EXERCISE DETAILS:
Can you give the rows below again with "dropdown" swapped for "menu" and everything else unchanged? Leave the pictures out of your answer.

## start ENTRIES

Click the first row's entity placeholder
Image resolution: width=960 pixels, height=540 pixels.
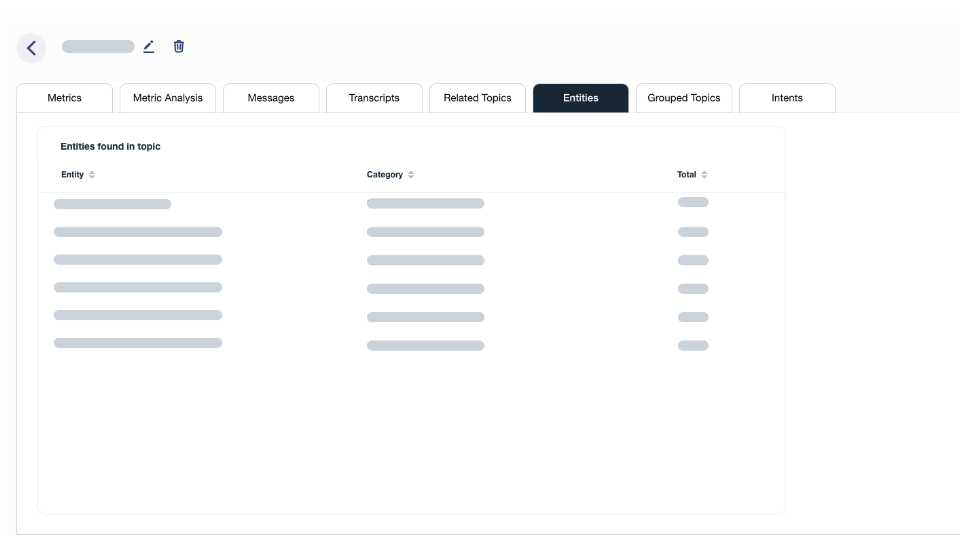112,204
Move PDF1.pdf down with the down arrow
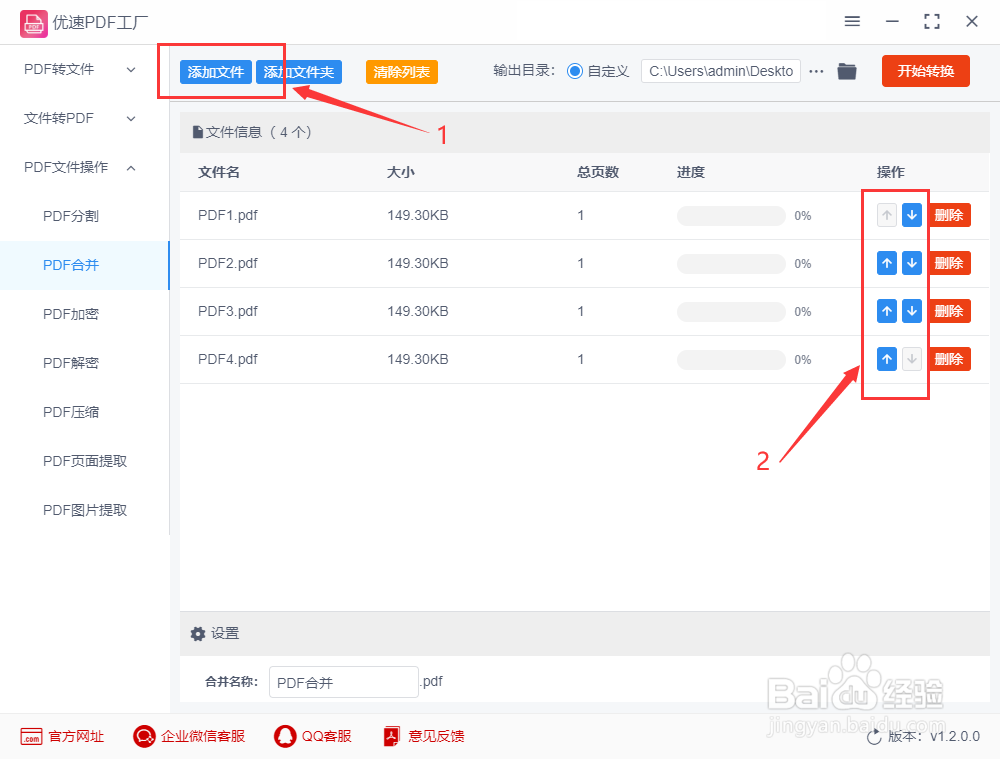The height and width of the screenshot is (760, 1000). pyautogui.click(x=911, y=214)
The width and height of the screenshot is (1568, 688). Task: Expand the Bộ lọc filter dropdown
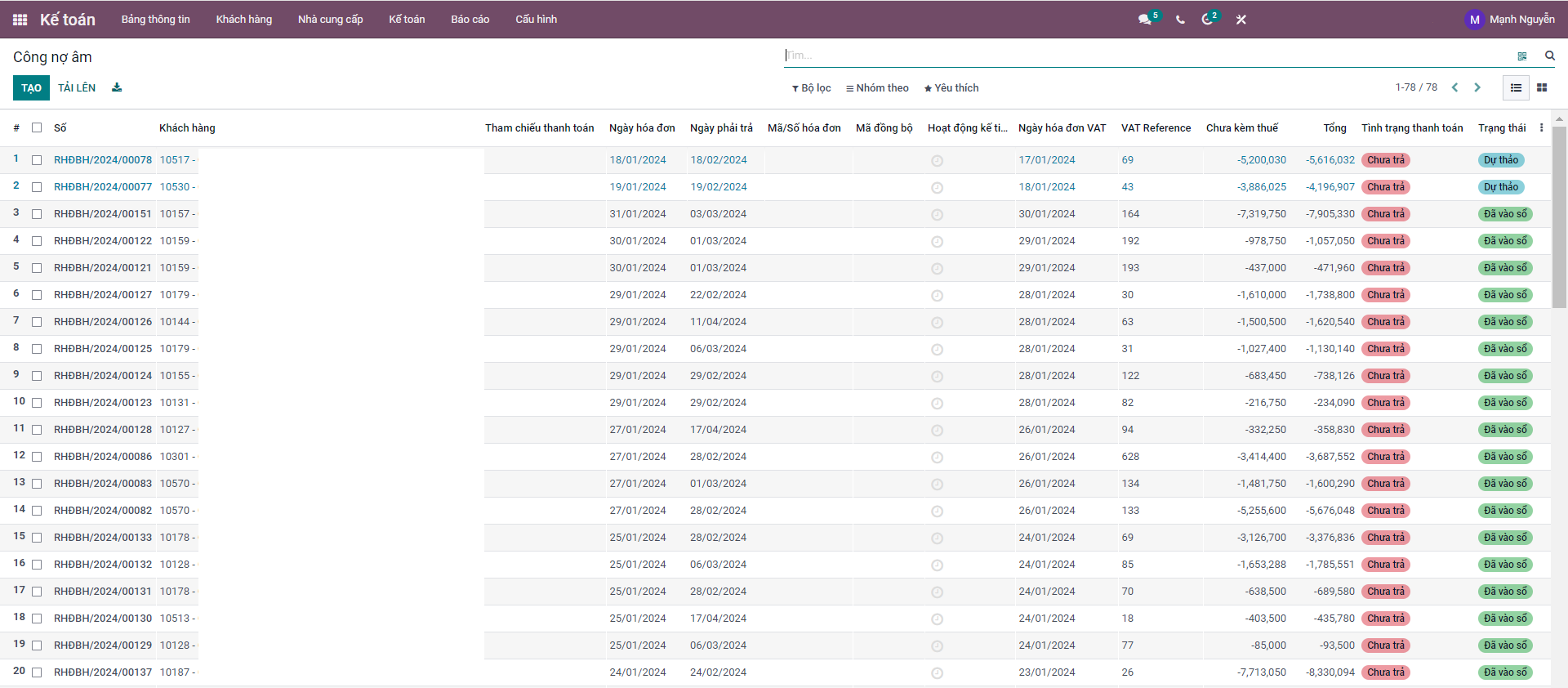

## end ENTRIES

FINISHED ANSWER:
Click the first row's entity placeholder
Image resolution: width=960 pixels, height=540 pixels.
112,204
Move PDF1.pdf down with the down arrow
The height and width of the screenshot is (760, 1000). pyautogui.click(x=911, y=214)
The width and height of the screenshot is (1568, 688). Task: Expand the Bộ lọc filter menu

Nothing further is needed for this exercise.